The Exponential Growth of Data and How to Mitigate Carbon Footprint

We explore the growth of data and what can be done to reduce the environment impact of storing this data in data centres. One possible solution is to use liquid cooling as it has already been successful at improving the sustainability of smaller data centres.

Big Data = Big Numbers

As numbers are floated by me that I no longer recognise, 10 to the power of another two digit number, I wonder who names them and if there is a naming convention we weren’t told about at school. So far, we are at Yottabytes, as if Terrabytes weren’t enough!

binary code

At the moment we can’t attribute a lot of carbon emissions specifically to the growth of data, but as data centre numbers increase, the energy needed to power them also increases. That power most frequently comes directly from the grid and the impact of that does vary from year to year, but the majority source is currently fossil fuels (40% in 2022). The impact of data centres on the grid has become more apparent, in fact in 2022 several housing schemes had to be shelved as there was no grid support for further housing as a direct result of the number of data centres nearby.

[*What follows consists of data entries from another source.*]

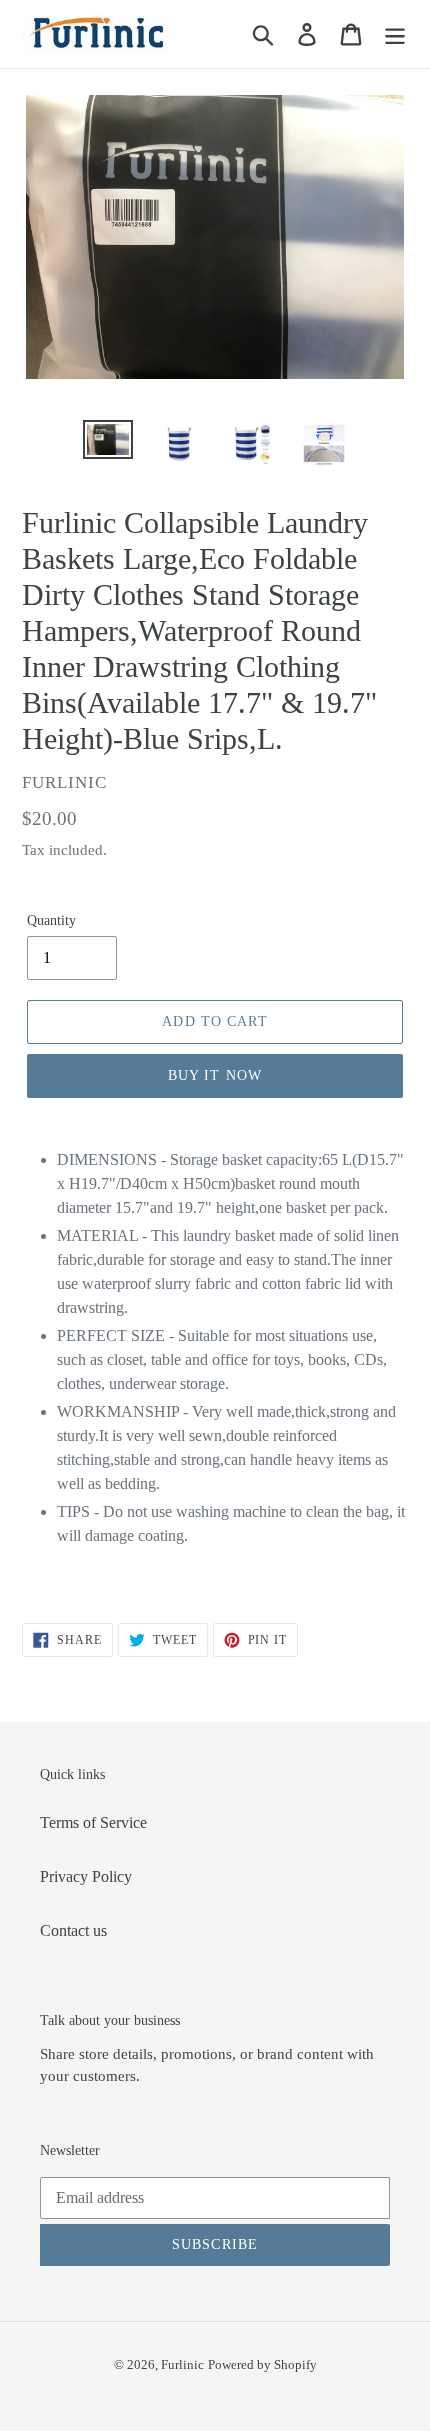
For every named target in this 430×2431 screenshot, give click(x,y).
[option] (108, 442)
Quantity (51, 920)
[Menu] (395, 34)
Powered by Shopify (262, 2364)
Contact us (73, 1930)
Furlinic (182, 2364)
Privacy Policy (86, 1876)
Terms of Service (93, 1822)
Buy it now (215, 1075)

Why not build data centres in cold places if they need continual cooling? Well, they also need to be connected to a large power supply and able to transfer the data in and out of the servers to act as the cloud. Locating in the highlands of Scotland is therefore out of the question, and practically speaking, motorway networks near high data-consumption industries (eg. fintech) are the most likely build locations.

Just How Much Power Does a Data Centre Need?

data centre built to deal with the growth of data

The power consumption of a single data centre is equivalent to thousands of homes, but without question they are a necessity in everyday life. Increasing devices with increasing power and data storage, plus the migration from 4G to 5G means that the internet would not function without them. But what is the solution for reducing their impact on the environment?

The Environmental Impact of the Growth of Data

Typically, a data centre consists of rows of either mainframe style computers or racks of servers in rows, in a darkened warehouse. Each one of these servers or mainframes generates heat, and the more data they process, the hotter the chip gets. The data centres are frequently air-cooled by extracting the hot air and pumping it outside, replacing with cooler air using air-conditioning units which generally use HFC’s. In addition to this, data centres have to have back up supplies of power, (UPS) and further back-up power such as generators, often powered by diesel.

A data centre would have a 25-30MW data capacity, and consume around 30GWh of energy per year (and we all know that 1.21GW is a bolt of lightning…or enough to power the flux capacitor in 1985). Getting back to reality, 30GW can power more than 10 million homes for a year. It’s not an exact science of course, the amount of energy consumed depends on many variables but you get the picture.

high voltage sign

How Can We Adapt to the Growth of Data?

Unless controls or regulations are implemented, these changes will continue. You will not be surprised to learn that there are solutions out there. Heat can be captured and re-used, diverted into projects such as greenhouses, leisure centres, housing projects. But this means further investment, and while there is no impetus to spend more than is necessary on a data centre, such projects can reap rewards.

There is an Alternative

Using liquid cooling for microchips has been in existence for many years on a smaller scale. Often collocated in air cooled data centres, servers are stripped back and placed in a dielectric fluid, within a sealed unit where they are kept at a constant temperature. The fluid can be cycled through a heat exchange and used for external projects, or simply recycled back into the units.

Benefits of Liquid Cooling

The benefits of liquid cooling are well documented, yet the technology is still being developed. Less energy is consumed, the longevity is improved, fewer faults occur, and the cooling system works well with heat exchanges, generating in some situations enough heat to maintain the constant temperature of a swimming pool, saving you, the end user money in the long run. Testing is still underway for different types of hardware that can be submerged, but there are clearly many future possibilities. For a sustainable alternative to air-cooled data centres, the liquid cooling is a huge step in the right direction for the environment.